▶ _WRITTEN PROBLEM_: Rewrite all of the lines below as a Markdown table with two columns, "Row" for the row number and "Line" for the line itself. Leave out any blank lines.

▶ _SUPPLIED DATA_:
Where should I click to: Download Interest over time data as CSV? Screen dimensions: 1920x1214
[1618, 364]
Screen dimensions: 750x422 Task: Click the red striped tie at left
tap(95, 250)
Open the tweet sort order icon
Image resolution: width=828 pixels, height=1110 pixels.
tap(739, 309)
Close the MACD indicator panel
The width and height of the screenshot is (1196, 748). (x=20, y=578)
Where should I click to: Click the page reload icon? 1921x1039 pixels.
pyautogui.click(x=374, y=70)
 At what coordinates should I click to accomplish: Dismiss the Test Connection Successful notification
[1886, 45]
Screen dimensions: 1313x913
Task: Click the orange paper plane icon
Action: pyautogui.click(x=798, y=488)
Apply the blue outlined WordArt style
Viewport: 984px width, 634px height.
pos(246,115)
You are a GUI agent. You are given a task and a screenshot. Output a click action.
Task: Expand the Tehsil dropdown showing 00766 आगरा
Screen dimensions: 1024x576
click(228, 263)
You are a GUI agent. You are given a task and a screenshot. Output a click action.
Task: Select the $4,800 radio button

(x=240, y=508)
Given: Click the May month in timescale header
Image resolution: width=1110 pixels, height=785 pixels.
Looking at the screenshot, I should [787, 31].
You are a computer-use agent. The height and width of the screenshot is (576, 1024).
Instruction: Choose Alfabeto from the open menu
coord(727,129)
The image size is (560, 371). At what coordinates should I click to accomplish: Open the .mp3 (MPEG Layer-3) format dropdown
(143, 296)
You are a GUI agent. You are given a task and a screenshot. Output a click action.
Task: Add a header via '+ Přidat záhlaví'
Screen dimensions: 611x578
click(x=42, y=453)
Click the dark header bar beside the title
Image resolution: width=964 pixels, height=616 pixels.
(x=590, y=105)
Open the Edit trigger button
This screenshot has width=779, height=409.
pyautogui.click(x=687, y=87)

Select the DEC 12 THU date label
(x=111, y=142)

▶ _EXERCISE RESULT_:
| Row | Line |
|---|---|
| 1 | Where should I click to: Download Interest over time data as CSV? Screen dimensions: 1920x1214 |
| 2 | [1618, 364] |
| 3 | Screen dimensions: 750x422 Task: Click the red striped tie at left |
| 4 | tap(95, 250) |
| 5 | Open the tweet sort order icon |
| 6 | Image resolution: width=828 pixels, height=1110 pixels. |
| 7 | tap(739, 309) |
| 8 | Close the MACD indicator panel |
| 9 | The width and height of the screenshot is (1196, 748). (x=20, y=578) |
| 10 | Where should I click to: Click the page reload icon? 1921x1039 pixels. |
| 11 | pyautogui.click(x=374, y=70) |
| 12 |  At what coordinates should I click to accomplish: Dismiss the Test Connection Successful notification |
| 13 | [1886, 45] |
| 14 | Screen dimensions: 1313x913 |
| 15 | Task: Click the orange paper plane icon |
| 16 | Action: pyautogui.click(x=798, y=488) |
| 17 | Apply the blue outlined WordArt style |
| 18 | Viewport: 984px width, 634px height. |
| 19 | pos(246,115) |
| 20 | You are a GUI agent. You are given a task and a screenshot. Output a click action. |
| 21 | Task: Expand the Tehsil dropdown showing 00766 आगरा |
| 22 | Screen dimensions: 1024x576 |
| 23 | click(228, 263) |
| 24 | You are a GUI agent. You are given a task and a screenshot. Output a click action. |
| 25 | Task: Select the $4,800 radio button |
| 26 | (x=240, y=508) |
| 27 | Given: Click the May month in timescale header |
| 28 | Image resolution: width=1110 pixels, height=785 pixels. |
| 29 | Looking at the screenshot, I should [787, 31]. |
| 30 | You are a computer-use agent. The height and width of the screenshot is (576, 1024). |
| 31 | Instruction: Choose Alfabeto from the open menu |
| 32 | coord(727,129) |
| 33 | The image size is (560, 371). At what coordinates should I click to accomplish: Open the .mp3 (MPEG Layer-3) format dropdown |
| 34 | (143, 296) |
| 35 | You are a GUI agent. You are given a task and a screenshot. Output a click action. |
| 36 | Task: Add a header via '+ Přidat záhlaví' |
| 37 | Screen dimensions: 611x578 |
| 38 | click(x=42, y=453) |
| 39 | Click the dark header bar beside the title |
| 40 | Image resolution: width=964 pixels, height=616 pixels. |
| 41 | (x=590, y=105) |
| 42 | Open the Edit trigger button |
| 43 | This screenshot has width=779, height=409. |
| 44 | pyautogui.click(x=687, y=87) |
| 45 | Select the DEC 12 THU date label |
| 46 | (x=111, y=142) |